Several reasons were advanced by the court’s Presidency in the decision announced today. These include security challenges in the eastern Congolese town of Bunia and the negative effect that Mr. Ntaganda’s presence in the town could have on the safety and well-being of witnesses and victims.
“The factual circumstances, as they appear at this stage, exhibit a volatile and to a large extent unpredictable situation in Bunia. Despite the security measures that are envisaged to be put in place, concerns remain as to whether they would be sufficient to counter security risks, including risks of reprisals and the ignition of ethnic tension.” said the Presidency.

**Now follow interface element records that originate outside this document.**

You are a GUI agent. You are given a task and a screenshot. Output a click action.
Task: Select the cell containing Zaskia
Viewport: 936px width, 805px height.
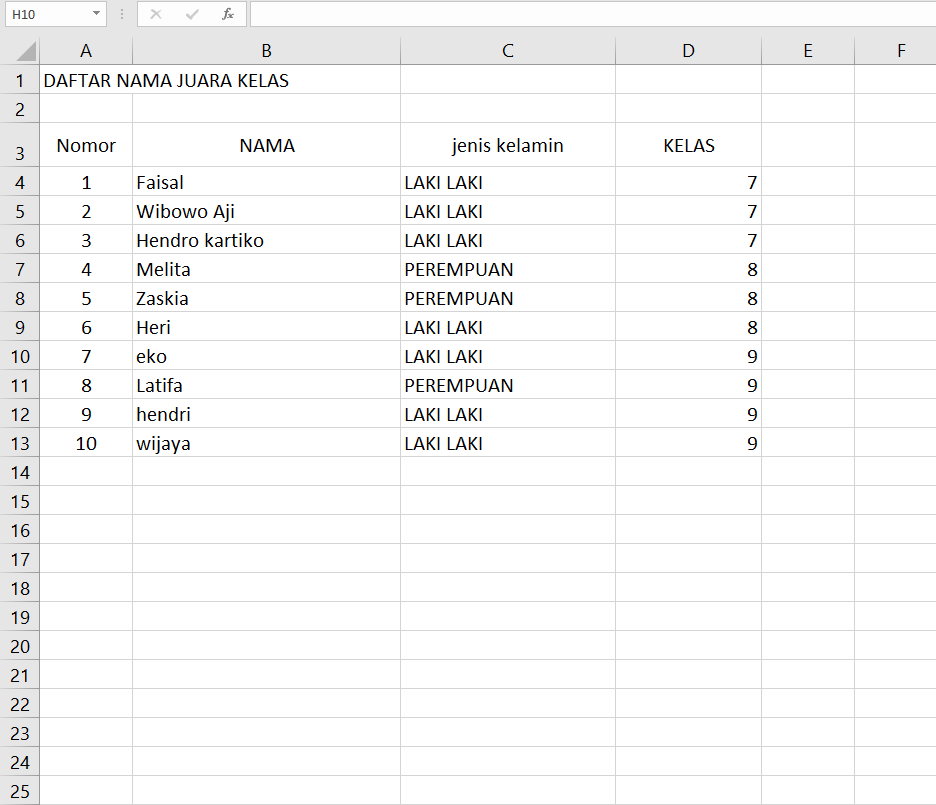point(266,299)
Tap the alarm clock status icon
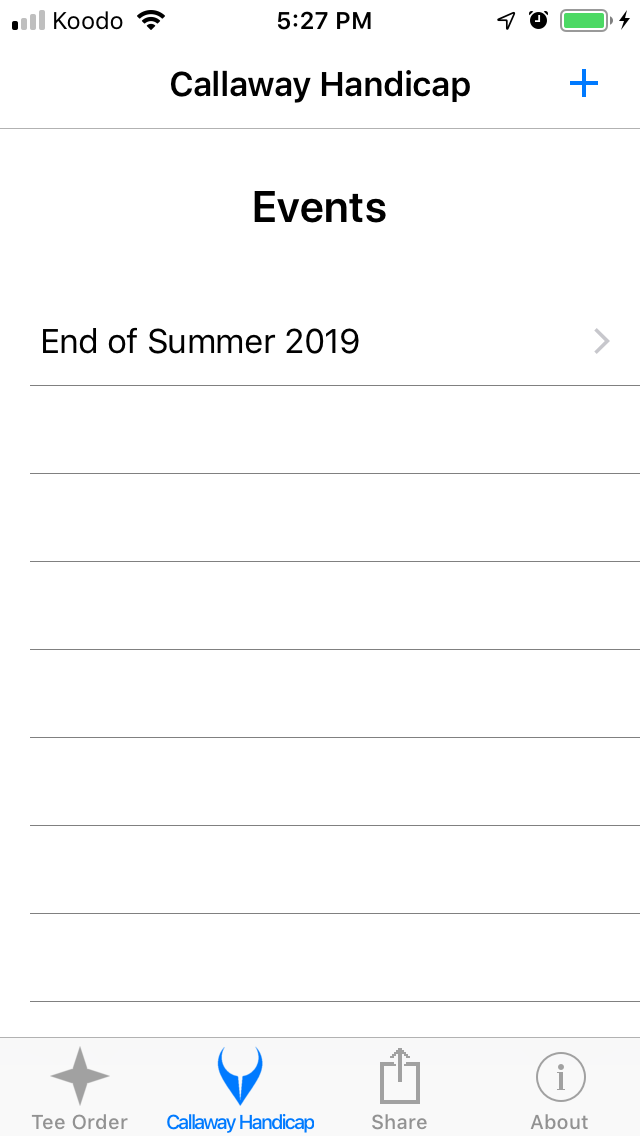 tap(538, 18)
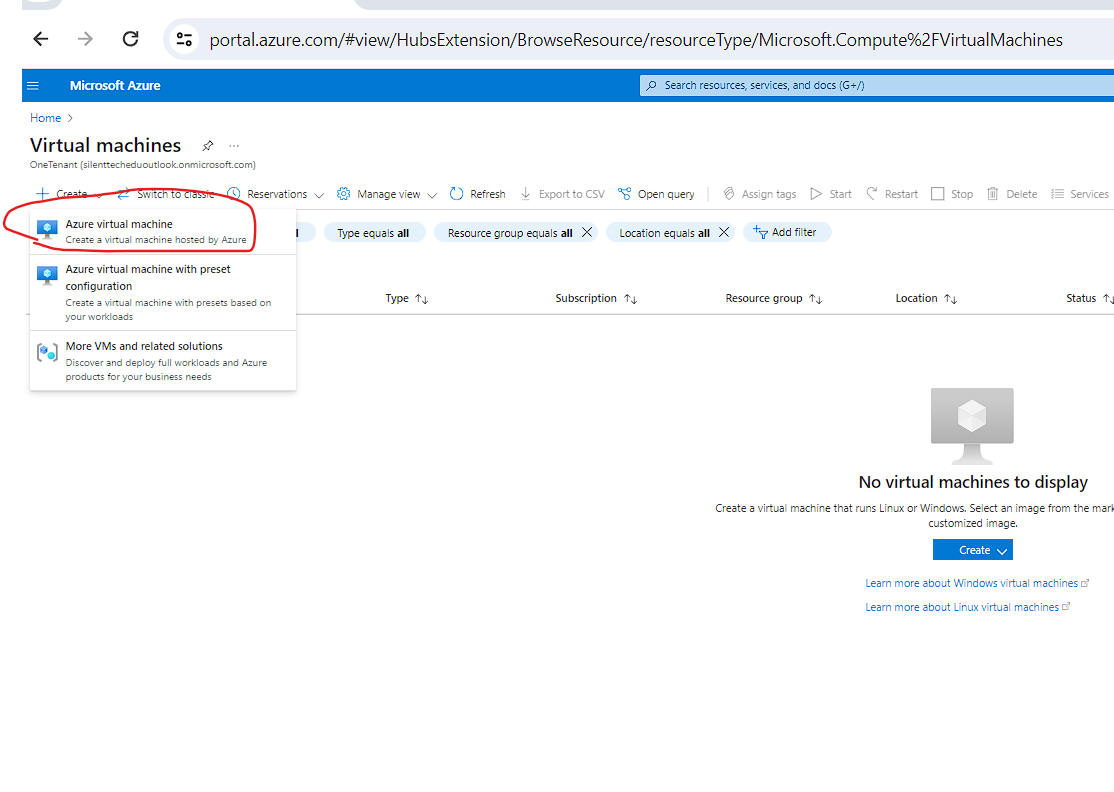Toggle sorting on the Type column
The image size is (1114, 792).
click(406, 297)

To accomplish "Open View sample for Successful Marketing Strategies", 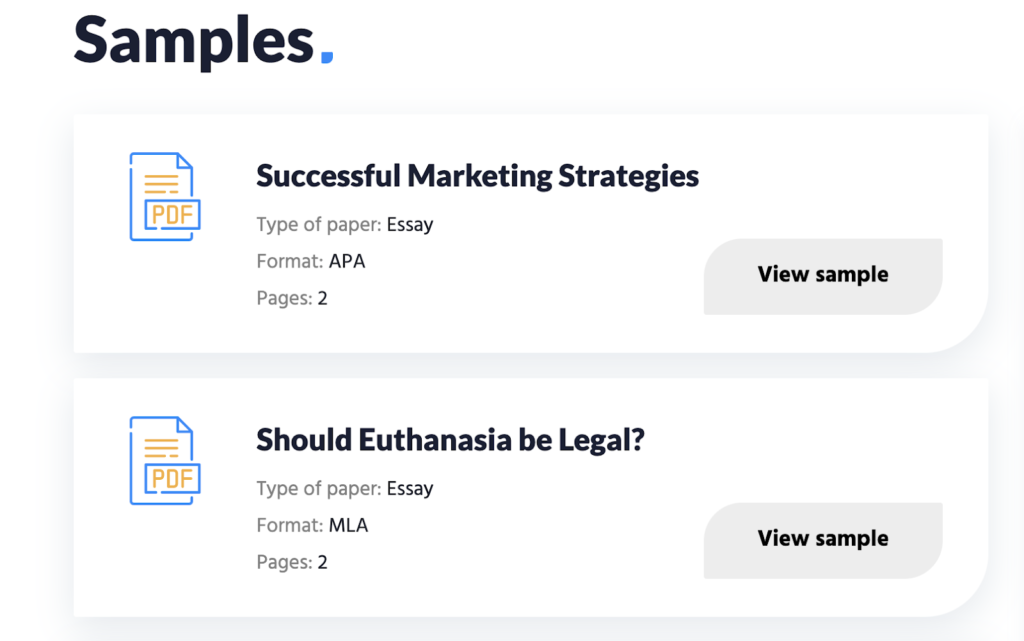I will pyautogui.click(x=823, y=276).
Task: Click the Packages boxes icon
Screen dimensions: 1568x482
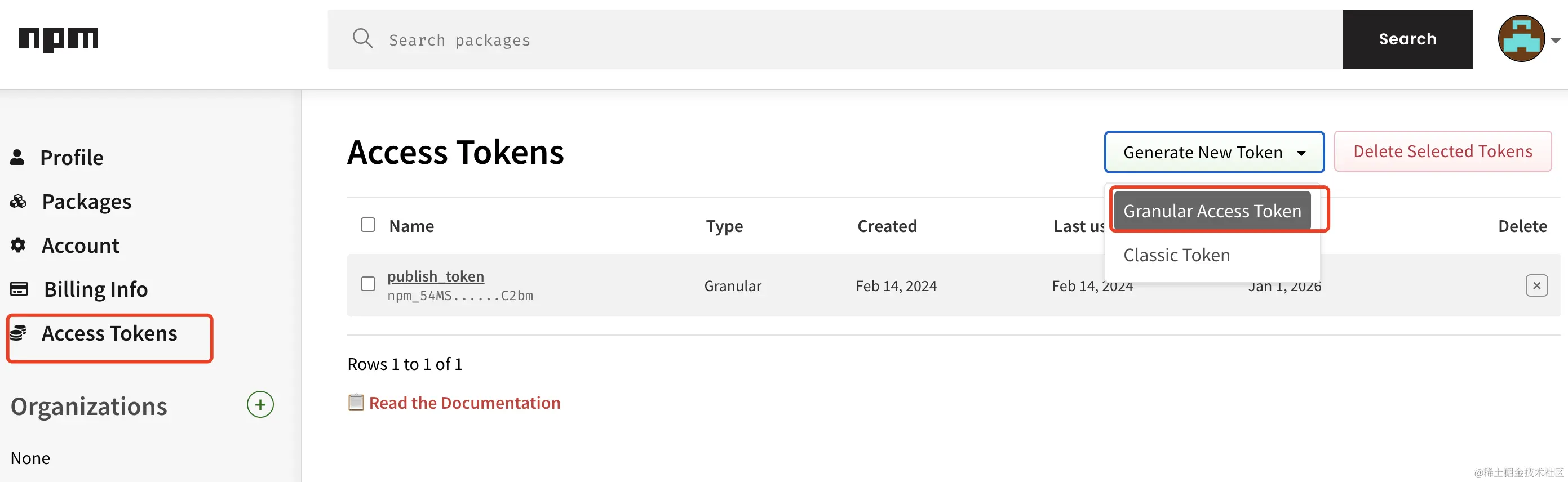Action: (18, 201)
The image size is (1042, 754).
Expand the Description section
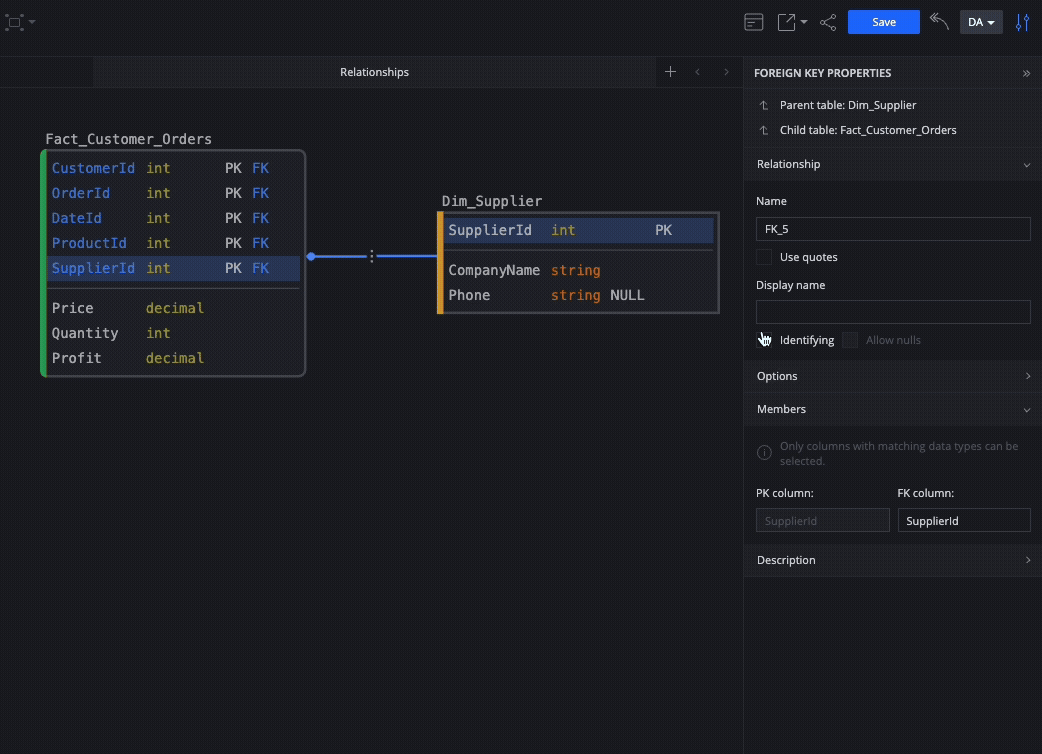point(893,560)
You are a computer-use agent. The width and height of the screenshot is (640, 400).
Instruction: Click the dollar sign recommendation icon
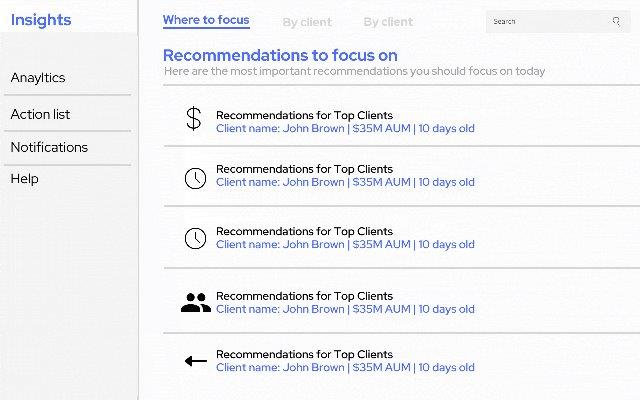click(193, 118)
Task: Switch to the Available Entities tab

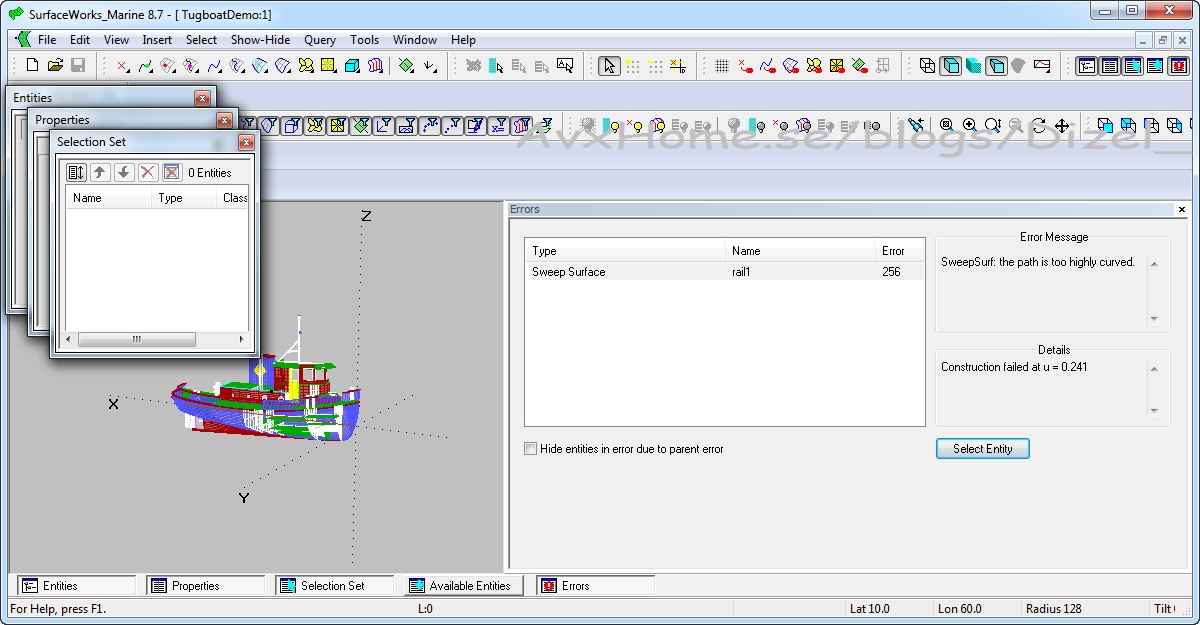Action: point(463,586)

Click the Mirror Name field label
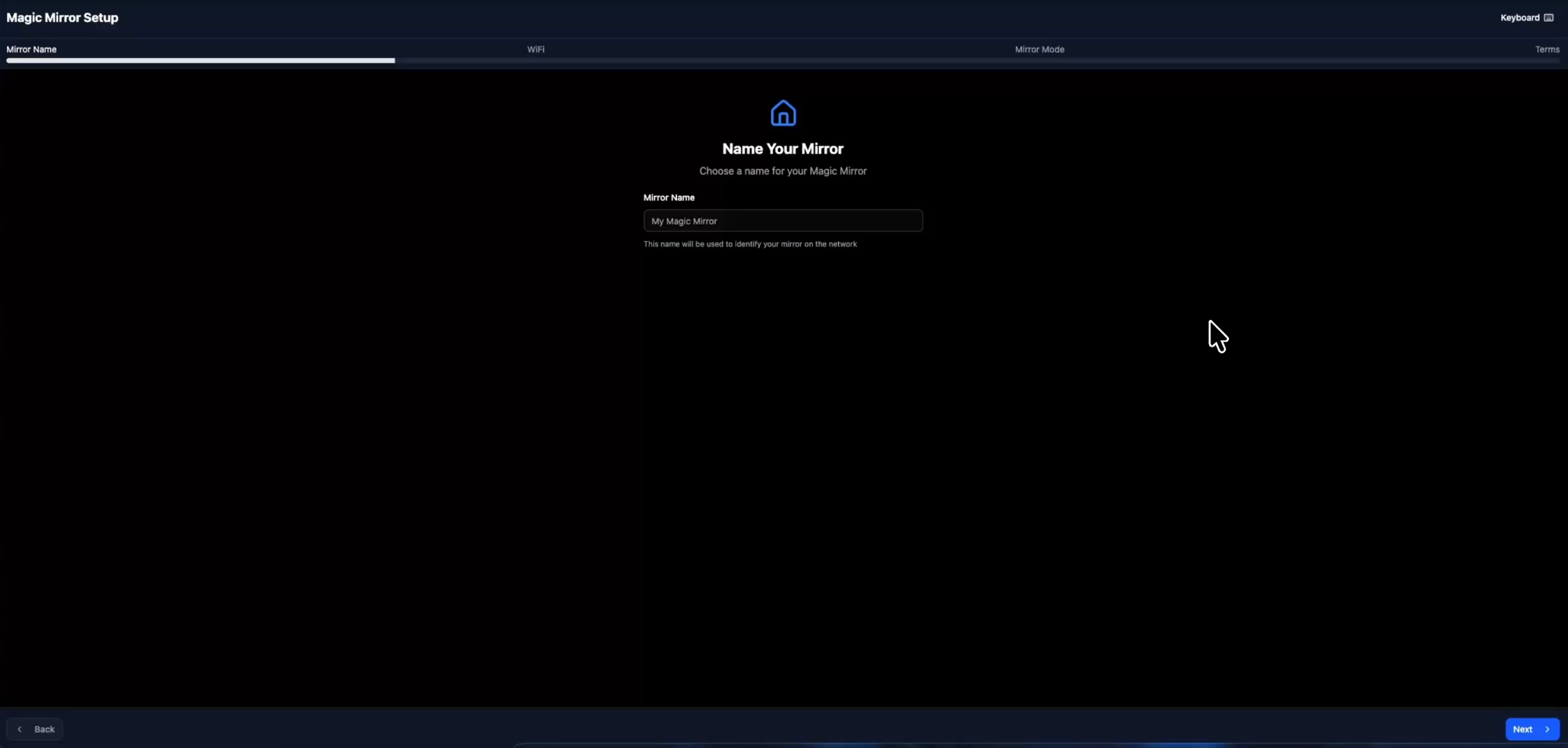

Moreover, conducting the opening in the Congolese town would cost the court more than €600,000 (US$ 677,121), which could rise “unexpectedly,” and yet, given the length and nature of opening statements, the affected communities would have limited access to the proceedings.
On March 19, 2015, trial judges recommended to the presidency that opening statements in Mr. Ntaganda’s trial be conducted in Bunia in a bid to take the court’s work closer to the most affected communities.
In submissions made this month to the Presidency, the court’s registry indicated that the United Nations Organisation Stabilization Mission in the Congo (MONUSCO) and Congolese authorities were willing to assist the court in holding the proceedings in Bunia. Suitable arrangements had been made for the detention of the accused and accommodation of court officials.
However, the security of victims and witnesses remained a concern. In addition, the registry reported an unexpected increase in costs and “a very narrow” time frame within which the outreach strategy would be implemented, meaning that the success of holding the hearings in situ “could not be guaranteed.”
In reaching its decision, the Presidency considered the “paramount importance” of ensuring the safety of victims, witnesses, court officials, and the local communities involved. In particular, they noted the “prospect” that the accused’s return would remind victims of their suffering and trauma,” as expressed through the legal representatives of victims.
While concurring with trial judges that conducting the proceedings in Bunia would contribute to “a better perception” of the court by bringing its work closer to the most affected communities, the Presidency ruled that the risks outweighed the potential benefits.
Mr. Ntaganda, the former deputy military head of the Patriotic Forces for the Liberation of Congo (FPLC), is charged with murder, rape, sexual slavery, pillaging, and using child soldiers, among other crimes. The alleged crimes were committed against the non-Hema civilian population of Congo’s Ituri province during an ethnic conflict in 2002 to 2003. Bunia is the Ituri capital and was the location of the FPLC’s headquarters.
Today, trial judges issued a decision announcing that opening statements will begin on July 7 in The Hague in accordance with the Presidency’s decision.